Know Your Friendly Neighborhood Cia Agent
By Seana Sperling
Jan 1st 2007
It may surprise you that the CIA doesn't wear dark suits, sunglasses and carry suitcases chained to their arms. The average CIA agent is your neighbor: That attractive guy at work that takes all those business trips: That Teacher from France who has such impeccable English: That charming ESL Teacher who works a couple of months and then takes time off for travel: That funny, funny guy who works at the Travel Agency. See, every spy has a day job.
In the late 1980's a friend of mine started dating a very attractive young woman who also went to our University. She was just about to graduate and had been doing some career planning and ended up going to an interview with a CIA Recruiter who was lurking on campus. She reported the following: They liked attractive, smart young people and interestingly, they really favored actors. She had a theater background and loads of charm. She was recruited.
Although I found all of this very interesting, I was a sign-waving, protest marching, peacenik and of course tried to dissuade her from her dream of becoming Mata-hari. I failed and who knows what coup she is working on today.
When I was filling out my application for Peace Corps, one of the questions was something like, Have you had any affiliation with or have you ever been in the CIA? Well, not having a theater background, loads of charm and enthusiasm for espionage, murder and mayhem, I could honestly say, "No." Evidently there had been some infiltrators in the past and Peace Corps was trying to keep it clean. They had the background checks, the recommendation letters and kept you hanging on for quite some time. In my case it was a year, three wisdom tooth extractions, a barrage of paperwork and a complete physical before I was accepted.
When I went into Peace Corps training, there were more of the same questions about the CIA. I could see they were really trying to keep the spies out, but they are spies for crying out loud and are paid for their secrecy. I really don't think a spy would actually say YES to that question.
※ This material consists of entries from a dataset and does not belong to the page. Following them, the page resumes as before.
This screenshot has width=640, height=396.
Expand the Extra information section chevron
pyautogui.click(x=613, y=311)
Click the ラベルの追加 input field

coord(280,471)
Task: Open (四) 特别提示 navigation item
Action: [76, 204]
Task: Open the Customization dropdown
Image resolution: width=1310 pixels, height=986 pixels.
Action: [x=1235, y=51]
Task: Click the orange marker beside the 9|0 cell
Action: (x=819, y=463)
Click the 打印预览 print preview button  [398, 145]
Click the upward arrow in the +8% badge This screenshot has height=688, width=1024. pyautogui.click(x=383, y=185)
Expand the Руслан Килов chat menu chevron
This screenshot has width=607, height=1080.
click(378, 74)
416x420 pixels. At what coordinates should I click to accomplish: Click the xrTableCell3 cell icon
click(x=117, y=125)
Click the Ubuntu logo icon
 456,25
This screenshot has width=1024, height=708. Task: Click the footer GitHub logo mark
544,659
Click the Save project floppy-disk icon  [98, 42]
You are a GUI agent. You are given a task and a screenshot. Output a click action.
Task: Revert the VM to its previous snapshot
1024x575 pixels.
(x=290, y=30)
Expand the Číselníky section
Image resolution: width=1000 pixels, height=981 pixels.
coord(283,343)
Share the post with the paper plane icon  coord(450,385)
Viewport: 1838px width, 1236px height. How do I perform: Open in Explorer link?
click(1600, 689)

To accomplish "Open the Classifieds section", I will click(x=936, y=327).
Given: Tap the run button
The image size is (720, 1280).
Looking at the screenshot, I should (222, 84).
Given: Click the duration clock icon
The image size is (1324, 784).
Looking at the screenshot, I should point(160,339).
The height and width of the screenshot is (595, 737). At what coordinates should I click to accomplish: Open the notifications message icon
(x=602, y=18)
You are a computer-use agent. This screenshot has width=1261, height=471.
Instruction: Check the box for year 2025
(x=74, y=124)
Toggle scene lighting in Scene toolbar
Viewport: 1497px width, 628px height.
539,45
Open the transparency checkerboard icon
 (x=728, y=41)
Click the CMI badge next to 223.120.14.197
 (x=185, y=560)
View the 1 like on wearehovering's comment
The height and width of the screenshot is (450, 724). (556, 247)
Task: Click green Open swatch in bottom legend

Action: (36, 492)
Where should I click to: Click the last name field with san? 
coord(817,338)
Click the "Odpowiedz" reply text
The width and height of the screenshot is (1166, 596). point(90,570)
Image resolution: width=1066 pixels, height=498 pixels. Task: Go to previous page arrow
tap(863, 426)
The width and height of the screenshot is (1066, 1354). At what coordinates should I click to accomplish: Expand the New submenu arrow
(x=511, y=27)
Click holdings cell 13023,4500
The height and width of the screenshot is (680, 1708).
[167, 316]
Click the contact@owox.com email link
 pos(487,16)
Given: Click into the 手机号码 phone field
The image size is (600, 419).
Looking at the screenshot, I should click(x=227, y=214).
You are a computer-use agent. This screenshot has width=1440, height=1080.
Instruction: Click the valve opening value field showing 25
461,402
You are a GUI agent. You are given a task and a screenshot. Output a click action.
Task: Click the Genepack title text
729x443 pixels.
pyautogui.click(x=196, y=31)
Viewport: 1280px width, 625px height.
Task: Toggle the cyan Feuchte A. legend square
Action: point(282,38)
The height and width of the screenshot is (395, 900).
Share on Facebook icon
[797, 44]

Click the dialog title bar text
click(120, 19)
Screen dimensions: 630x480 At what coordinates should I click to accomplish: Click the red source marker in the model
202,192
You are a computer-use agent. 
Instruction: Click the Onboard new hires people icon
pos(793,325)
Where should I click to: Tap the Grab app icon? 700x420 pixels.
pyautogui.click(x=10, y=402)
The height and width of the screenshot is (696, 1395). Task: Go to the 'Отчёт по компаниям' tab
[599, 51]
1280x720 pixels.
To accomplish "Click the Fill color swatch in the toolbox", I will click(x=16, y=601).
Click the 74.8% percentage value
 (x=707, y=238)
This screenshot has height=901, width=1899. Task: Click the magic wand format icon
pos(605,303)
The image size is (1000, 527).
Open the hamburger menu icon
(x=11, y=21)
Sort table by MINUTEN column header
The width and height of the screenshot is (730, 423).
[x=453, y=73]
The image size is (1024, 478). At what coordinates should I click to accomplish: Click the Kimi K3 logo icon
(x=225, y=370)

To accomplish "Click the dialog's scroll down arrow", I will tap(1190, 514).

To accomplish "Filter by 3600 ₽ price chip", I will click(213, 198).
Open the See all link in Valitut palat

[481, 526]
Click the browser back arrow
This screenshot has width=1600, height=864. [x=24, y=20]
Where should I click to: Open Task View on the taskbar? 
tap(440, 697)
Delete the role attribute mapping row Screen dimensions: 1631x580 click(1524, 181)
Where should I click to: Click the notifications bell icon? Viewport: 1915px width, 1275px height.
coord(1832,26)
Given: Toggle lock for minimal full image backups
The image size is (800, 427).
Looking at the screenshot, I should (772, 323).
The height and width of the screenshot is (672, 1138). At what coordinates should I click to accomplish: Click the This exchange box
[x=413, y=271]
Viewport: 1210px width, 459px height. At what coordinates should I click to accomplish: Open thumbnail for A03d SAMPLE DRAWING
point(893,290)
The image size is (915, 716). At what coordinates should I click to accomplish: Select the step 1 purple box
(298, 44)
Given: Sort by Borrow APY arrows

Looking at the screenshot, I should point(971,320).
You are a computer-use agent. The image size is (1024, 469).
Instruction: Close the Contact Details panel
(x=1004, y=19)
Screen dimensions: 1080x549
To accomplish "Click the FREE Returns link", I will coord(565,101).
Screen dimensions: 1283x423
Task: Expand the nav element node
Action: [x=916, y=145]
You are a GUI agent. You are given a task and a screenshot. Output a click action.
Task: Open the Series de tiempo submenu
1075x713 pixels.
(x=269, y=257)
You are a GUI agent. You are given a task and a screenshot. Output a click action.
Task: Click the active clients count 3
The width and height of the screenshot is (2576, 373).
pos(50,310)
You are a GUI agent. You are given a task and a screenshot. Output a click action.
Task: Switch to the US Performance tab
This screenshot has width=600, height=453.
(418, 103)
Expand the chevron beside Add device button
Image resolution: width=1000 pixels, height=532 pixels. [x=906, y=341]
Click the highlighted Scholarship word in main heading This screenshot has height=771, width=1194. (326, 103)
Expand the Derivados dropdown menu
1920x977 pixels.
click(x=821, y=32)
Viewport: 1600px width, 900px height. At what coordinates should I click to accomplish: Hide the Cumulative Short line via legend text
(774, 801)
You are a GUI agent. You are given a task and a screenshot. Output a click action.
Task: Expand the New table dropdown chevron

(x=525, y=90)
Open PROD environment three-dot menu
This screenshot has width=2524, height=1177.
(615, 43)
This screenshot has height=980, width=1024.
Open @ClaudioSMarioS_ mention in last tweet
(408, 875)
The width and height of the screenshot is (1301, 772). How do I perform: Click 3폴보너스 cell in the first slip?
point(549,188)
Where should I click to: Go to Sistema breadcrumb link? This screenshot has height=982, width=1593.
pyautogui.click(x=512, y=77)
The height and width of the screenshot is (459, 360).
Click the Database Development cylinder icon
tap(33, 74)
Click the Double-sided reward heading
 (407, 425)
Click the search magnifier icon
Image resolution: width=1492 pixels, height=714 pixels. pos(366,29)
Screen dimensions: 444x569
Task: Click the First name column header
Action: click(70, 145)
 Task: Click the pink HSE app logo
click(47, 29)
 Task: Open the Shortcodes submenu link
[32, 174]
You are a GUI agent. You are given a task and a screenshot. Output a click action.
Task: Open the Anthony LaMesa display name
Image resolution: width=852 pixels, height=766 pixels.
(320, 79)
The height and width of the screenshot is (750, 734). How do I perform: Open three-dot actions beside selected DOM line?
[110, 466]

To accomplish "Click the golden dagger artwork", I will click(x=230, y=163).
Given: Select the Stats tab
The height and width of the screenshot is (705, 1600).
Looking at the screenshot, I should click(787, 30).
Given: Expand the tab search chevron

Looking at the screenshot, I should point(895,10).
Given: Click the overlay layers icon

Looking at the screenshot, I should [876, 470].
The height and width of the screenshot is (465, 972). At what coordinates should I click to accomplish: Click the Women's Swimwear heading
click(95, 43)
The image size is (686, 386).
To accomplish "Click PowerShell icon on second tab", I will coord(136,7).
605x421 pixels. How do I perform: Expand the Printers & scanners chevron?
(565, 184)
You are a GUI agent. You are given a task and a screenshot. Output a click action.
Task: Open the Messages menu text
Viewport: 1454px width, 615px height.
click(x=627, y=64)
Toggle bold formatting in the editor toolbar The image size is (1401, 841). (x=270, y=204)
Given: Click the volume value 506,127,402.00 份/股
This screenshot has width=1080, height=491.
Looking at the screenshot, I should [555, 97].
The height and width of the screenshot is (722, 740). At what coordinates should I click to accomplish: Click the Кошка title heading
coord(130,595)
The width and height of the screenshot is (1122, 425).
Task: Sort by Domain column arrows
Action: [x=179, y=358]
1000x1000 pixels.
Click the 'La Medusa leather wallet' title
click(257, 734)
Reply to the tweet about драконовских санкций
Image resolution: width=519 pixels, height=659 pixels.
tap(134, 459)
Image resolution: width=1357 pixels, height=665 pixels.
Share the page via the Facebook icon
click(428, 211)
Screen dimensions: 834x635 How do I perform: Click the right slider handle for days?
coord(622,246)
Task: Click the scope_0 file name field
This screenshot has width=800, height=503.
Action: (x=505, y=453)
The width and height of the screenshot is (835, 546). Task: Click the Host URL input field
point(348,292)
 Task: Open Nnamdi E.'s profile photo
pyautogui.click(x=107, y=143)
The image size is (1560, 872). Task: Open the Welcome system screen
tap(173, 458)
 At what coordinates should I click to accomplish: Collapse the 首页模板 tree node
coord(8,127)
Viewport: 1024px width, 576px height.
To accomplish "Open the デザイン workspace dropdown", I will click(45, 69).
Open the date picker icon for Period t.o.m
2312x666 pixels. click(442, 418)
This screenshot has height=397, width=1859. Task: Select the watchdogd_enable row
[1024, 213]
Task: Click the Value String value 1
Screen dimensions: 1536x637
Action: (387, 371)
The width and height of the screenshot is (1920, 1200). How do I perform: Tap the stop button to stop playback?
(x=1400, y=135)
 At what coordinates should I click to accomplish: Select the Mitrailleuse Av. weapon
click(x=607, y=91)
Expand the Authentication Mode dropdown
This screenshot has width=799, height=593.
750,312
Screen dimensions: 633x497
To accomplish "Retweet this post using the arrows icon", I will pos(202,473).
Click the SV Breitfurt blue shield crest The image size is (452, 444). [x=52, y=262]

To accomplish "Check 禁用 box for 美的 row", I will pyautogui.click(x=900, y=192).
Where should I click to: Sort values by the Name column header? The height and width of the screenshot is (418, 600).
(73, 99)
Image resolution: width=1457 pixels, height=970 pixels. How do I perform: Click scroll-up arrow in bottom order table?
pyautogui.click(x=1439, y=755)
When I went to my site after training, some of the people in town eyed me with suspicion, partially because I was the sole foreigner in town and partially because they thought I might be CIA. A few indicated as much in their initial interrogation (veiled as small talk).
I had heard that in Africa and the Philippines, Peace Corps volunteers were often targeted for abduction and assassination because they were viewed as possible spies. This made me a little wary of both of those countries especially since a friend of mine in Peace Corps Philippines had been evacuated for just that reason. I don't think the people at my site wanted to abduct me, but I know they kept an eye on me, as one reported that I was seen buying beer at one of the stores. I was scolded for buying beer and steered towards Sherry and Cognac. Beer was for men and Germans.
I did eventually make good friends at my site and the other neighbors began to relax, however, near the end of my stay I found out that they had moved an ex-KGB agent next door to my flat. I hope he wasn't too bored.
Although I met some wonderful people there and from Peace Corps, there were a couple of Peace Corps volunteers that I really liked at first and we had so much in common, but they became a little suspect later. Their talent for language was amazing too. They seemed to pick it up overnight. Were they spies? I don't know. Were they up to no good in a foreign country? Again, I do not know.
If you meet a CIA agent, you won't know and you will probably like them immediately. It might seem all so coincidental running into this person again and again. Then you find out you have so much in common. What a coup.
Seana Sperling is a freelance waiter, uh, writer, in Seattle.